Prompt:
If a line of the data below holds the string "input", copy it.

═══ Source data

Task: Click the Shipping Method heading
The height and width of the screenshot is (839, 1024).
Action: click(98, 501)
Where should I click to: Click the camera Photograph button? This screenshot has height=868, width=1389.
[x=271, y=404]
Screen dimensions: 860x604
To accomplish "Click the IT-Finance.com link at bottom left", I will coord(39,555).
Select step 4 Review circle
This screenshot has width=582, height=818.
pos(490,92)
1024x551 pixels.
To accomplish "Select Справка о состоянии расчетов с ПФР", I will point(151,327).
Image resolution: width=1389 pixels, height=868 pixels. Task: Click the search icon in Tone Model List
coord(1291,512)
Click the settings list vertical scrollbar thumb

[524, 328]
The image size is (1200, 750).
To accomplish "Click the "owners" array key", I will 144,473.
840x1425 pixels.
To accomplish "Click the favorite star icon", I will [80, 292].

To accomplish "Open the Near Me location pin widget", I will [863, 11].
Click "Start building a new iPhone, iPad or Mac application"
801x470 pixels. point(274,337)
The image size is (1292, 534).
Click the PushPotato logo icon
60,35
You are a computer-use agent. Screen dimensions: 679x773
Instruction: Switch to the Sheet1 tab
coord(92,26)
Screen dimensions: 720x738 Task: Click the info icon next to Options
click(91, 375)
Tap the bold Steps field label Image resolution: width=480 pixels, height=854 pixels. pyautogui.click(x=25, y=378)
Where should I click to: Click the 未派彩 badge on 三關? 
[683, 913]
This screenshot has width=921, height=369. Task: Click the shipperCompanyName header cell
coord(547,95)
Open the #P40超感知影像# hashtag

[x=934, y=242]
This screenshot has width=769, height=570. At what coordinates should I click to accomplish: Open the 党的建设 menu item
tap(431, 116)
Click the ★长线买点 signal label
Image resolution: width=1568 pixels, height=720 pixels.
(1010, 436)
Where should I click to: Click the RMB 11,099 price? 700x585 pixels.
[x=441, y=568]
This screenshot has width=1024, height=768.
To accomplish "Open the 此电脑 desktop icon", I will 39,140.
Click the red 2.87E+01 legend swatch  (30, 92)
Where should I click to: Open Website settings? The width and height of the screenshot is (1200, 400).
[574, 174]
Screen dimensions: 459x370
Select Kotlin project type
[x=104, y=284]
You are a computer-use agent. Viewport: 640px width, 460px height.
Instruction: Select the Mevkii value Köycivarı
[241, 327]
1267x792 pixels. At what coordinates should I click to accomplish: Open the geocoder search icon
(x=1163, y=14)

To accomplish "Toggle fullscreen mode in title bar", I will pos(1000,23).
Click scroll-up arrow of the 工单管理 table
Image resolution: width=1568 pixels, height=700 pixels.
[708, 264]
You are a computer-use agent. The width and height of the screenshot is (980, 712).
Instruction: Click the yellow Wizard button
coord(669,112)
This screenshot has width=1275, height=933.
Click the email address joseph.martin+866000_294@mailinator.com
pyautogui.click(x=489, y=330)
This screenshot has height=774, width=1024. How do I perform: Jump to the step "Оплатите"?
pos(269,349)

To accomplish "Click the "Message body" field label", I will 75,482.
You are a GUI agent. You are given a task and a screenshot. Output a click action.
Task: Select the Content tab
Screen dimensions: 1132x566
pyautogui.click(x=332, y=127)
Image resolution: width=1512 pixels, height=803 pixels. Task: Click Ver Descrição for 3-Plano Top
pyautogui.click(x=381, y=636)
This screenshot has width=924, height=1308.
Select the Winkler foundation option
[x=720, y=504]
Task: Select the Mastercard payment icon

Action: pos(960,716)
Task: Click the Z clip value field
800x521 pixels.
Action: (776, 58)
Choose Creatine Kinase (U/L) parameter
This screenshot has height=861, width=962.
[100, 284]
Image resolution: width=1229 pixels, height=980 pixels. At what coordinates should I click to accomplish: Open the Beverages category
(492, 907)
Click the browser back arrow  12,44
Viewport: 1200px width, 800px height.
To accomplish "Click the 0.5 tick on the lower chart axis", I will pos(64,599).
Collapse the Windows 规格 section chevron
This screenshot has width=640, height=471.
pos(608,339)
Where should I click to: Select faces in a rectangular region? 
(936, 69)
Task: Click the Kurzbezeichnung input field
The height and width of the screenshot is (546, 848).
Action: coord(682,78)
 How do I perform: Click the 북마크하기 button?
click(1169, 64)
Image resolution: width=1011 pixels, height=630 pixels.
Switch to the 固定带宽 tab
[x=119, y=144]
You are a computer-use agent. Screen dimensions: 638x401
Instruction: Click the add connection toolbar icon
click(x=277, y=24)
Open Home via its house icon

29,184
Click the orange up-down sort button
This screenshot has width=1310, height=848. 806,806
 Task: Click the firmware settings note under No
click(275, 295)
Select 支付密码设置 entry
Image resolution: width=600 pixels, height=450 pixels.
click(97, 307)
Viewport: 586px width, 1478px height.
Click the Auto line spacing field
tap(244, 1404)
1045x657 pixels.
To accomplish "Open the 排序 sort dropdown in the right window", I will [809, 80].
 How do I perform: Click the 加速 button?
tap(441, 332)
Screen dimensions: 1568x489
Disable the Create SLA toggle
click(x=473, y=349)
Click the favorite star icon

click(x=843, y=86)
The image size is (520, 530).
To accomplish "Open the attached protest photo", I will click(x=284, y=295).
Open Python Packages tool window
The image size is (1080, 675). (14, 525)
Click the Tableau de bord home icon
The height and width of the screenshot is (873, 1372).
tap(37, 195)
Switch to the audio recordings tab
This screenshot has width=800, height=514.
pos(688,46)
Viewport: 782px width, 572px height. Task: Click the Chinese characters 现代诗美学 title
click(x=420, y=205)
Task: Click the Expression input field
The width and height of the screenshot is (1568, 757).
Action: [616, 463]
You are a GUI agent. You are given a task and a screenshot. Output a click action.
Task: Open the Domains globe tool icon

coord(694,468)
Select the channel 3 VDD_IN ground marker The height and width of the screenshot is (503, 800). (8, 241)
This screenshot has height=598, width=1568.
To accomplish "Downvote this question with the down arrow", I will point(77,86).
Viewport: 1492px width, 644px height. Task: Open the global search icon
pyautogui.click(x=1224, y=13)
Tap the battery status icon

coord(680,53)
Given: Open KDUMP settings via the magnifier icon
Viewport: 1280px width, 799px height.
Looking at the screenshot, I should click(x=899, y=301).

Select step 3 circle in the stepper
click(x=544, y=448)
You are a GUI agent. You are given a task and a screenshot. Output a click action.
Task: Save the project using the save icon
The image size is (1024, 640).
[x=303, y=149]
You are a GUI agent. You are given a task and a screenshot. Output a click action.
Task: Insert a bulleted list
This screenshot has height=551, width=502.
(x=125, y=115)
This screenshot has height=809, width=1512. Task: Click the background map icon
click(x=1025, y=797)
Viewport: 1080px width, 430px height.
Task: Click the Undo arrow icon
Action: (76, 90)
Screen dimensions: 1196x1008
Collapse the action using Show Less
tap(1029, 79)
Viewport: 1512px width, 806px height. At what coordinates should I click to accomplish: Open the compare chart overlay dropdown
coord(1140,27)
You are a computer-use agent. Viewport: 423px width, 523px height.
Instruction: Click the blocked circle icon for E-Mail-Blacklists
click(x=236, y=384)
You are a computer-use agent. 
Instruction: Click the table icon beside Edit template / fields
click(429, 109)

══════

Response to this exercise:
Task: Click the Kurzbezeichnung input field
Task: Click the Expression input field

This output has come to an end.